Working with New York painter Amy Sillman, Kuo organized the exhibition The Shape of Shape for the reopening of the museum in late 2019 following renovations. The exhibition showcased works chosen from the MoMA's holdings by Sillman and is an installment in the museum's "Artist's Choice" exhibition series, in which an invited artist organizes an exhibition with any works from its collection. The New Yorker art editor Andrea K. Scott described the exhibition as an "exciting expression of the ethos of the newly renovated MOMA."

Kuo served on the juries that awarded the Lise Wilhelmsen Art Award to Otobong Nkanga in 2019 and to Guadalupe Maravilla in 2021 as well as the Serpentine x FLAG Art Foundation Prize to Gozo Yoshimasu in 2026.

Kuo and Stuart Comer were curators of the 2023 exhibition "Signals: How Video Transformed the World," MoMA's largest exhibition of video art.

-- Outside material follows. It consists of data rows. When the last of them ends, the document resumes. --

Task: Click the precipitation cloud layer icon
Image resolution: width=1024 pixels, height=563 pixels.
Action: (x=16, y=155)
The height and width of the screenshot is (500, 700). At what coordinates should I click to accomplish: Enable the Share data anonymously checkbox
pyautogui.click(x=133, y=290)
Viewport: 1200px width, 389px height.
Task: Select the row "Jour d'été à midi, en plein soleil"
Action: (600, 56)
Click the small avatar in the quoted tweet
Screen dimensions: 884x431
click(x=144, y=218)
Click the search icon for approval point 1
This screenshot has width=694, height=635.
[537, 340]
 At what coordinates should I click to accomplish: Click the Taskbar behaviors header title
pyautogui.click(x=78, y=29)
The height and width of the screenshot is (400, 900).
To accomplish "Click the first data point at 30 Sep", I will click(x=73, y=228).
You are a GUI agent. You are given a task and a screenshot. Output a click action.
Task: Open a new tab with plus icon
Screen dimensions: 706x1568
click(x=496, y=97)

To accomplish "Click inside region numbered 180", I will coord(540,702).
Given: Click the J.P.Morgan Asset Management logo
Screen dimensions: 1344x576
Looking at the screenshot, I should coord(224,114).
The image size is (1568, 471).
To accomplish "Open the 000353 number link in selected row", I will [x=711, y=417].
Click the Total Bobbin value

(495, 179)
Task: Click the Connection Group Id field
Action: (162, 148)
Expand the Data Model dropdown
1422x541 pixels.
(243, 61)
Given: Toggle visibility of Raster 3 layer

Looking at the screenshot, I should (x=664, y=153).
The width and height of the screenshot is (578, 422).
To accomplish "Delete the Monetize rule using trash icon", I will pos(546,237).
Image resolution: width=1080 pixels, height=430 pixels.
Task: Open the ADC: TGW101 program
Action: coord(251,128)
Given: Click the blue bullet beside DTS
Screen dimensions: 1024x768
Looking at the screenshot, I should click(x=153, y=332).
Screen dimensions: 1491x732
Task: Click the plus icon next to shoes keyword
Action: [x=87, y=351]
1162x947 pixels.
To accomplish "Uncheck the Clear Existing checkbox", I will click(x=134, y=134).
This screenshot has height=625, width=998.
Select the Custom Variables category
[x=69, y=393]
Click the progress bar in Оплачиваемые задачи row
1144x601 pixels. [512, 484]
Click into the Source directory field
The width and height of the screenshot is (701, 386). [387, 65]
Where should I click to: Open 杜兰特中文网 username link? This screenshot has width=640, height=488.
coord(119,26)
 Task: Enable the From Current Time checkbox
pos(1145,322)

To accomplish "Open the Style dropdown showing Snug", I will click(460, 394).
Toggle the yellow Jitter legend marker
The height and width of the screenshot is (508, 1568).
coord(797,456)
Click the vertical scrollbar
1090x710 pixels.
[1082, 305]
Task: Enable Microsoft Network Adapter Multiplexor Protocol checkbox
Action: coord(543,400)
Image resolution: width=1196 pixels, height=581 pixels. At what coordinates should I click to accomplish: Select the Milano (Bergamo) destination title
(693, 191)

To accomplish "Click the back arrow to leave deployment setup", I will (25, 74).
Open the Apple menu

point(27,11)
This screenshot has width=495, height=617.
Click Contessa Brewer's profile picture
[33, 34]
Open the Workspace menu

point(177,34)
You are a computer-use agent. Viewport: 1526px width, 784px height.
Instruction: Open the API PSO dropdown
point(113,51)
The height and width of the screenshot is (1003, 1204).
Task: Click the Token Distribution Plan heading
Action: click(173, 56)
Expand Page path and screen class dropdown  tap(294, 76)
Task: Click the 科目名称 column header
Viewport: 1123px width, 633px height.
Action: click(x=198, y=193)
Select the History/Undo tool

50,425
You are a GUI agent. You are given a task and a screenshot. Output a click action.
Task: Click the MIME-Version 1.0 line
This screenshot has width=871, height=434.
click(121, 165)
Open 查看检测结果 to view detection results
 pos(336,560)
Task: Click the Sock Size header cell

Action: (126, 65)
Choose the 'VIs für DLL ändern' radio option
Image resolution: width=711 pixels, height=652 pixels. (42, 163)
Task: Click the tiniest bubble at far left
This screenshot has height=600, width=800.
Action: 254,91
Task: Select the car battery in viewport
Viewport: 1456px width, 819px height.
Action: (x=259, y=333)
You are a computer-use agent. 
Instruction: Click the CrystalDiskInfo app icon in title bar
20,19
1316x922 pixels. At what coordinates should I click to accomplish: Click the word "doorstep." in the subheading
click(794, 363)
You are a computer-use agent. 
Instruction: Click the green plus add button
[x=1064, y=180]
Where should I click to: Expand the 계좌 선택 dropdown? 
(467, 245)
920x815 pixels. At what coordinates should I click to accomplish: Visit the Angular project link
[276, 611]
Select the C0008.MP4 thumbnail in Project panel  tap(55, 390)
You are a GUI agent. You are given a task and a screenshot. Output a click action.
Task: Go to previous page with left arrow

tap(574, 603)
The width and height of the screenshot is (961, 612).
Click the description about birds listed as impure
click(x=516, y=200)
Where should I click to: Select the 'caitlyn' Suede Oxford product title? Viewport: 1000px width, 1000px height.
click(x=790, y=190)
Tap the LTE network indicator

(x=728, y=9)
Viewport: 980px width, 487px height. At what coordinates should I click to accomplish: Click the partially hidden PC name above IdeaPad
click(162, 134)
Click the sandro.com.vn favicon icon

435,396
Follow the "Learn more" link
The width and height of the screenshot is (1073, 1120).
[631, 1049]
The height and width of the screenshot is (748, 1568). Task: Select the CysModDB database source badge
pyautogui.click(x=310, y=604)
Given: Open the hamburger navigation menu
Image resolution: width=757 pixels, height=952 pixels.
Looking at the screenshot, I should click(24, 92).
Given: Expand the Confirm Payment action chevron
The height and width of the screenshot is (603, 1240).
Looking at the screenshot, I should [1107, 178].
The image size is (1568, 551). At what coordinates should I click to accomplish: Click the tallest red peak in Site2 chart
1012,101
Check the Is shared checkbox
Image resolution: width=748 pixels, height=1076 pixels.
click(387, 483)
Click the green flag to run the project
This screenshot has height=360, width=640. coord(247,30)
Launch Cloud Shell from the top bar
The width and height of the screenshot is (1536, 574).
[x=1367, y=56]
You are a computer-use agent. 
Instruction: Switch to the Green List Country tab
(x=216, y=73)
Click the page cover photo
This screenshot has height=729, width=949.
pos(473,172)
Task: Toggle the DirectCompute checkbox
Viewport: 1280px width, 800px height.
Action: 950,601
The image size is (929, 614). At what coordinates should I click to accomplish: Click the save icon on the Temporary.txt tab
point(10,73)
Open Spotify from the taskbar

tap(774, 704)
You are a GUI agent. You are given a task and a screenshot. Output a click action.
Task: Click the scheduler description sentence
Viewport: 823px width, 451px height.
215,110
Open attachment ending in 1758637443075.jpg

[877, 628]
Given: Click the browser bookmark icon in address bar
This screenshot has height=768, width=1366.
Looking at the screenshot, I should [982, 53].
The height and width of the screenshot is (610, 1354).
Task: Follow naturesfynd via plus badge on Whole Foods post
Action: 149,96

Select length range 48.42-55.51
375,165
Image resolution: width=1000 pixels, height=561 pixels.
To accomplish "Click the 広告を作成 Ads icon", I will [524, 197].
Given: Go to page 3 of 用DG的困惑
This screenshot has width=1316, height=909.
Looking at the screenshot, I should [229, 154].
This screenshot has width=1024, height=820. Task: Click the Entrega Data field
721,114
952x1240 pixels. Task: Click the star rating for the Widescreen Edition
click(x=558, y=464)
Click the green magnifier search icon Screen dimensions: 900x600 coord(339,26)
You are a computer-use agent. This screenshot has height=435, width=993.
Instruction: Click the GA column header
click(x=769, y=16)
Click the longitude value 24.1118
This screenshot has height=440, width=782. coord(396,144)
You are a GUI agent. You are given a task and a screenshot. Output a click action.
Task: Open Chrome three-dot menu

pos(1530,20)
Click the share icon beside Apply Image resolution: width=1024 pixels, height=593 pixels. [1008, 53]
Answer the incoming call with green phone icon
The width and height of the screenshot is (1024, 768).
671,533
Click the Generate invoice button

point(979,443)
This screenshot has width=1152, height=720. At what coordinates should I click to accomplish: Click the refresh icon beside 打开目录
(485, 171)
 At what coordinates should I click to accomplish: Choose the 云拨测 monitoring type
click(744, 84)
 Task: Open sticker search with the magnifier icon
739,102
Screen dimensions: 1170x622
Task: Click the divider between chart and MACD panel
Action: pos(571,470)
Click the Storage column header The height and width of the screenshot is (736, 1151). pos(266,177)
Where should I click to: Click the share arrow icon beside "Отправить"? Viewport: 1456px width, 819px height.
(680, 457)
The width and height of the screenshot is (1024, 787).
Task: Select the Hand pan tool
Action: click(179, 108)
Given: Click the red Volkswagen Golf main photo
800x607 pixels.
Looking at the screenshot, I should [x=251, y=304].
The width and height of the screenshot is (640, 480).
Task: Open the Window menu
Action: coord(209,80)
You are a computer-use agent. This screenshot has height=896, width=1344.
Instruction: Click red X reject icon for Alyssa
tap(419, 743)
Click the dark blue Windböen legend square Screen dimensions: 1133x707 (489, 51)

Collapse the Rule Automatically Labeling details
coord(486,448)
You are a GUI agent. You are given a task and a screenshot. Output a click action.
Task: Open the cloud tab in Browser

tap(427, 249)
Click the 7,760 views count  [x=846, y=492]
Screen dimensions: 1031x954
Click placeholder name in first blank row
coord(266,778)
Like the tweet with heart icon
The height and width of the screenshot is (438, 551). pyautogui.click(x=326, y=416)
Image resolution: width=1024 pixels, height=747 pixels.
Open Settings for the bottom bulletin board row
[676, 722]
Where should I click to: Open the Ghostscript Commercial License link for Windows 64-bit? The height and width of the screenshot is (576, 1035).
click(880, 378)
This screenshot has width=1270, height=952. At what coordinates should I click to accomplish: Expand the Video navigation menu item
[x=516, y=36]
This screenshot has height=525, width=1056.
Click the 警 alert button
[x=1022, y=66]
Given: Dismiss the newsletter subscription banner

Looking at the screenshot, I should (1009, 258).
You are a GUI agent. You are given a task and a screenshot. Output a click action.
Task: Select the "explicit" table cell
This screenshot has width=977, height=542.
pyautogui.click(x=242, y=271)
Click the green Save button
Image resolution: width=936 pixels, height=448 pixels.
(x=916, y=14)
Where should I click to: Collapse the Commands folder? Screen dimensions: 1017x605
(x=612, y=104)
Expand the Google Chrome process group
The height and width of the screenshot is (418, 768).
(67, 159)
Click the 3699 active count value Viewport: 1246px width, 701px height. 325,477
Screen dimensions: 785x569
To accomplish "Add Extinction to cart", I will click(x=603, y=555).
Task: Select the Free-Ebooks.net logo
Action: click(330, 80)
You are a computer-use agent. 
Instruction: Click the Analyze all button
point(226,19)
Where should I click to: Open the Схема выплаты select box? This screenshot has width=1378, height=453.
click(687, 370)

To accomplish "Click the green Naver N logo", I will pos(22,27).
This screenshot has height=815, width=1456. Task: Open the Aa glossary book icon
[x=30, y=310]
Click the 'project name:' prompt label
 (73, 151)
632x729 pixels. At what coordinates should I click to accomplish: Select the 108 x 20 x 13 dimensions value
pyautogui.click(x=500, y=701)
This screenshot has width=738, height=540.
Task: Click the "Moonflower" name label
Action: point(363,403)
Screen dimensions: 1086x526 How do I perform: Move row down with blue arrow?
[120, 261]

In March 2025, Kuo led the team behind MoMA's acclaimed show "Jack Whitten: The Messenger," the first full-career survey exhibit of the work of American abstract painter and sculptor Jack Whitten.

== Personal life ==
Kuo is Chinese American. She recalls her uncle was the first artist whose work interested her, having grown up with his works in her home. Her uncle initially planned to study physics after emigrating from Taiwan, but ultimately became an artist and illustrator and moved to Nashville to create "everything from country music album covers to paintings addressing Chinese American identity."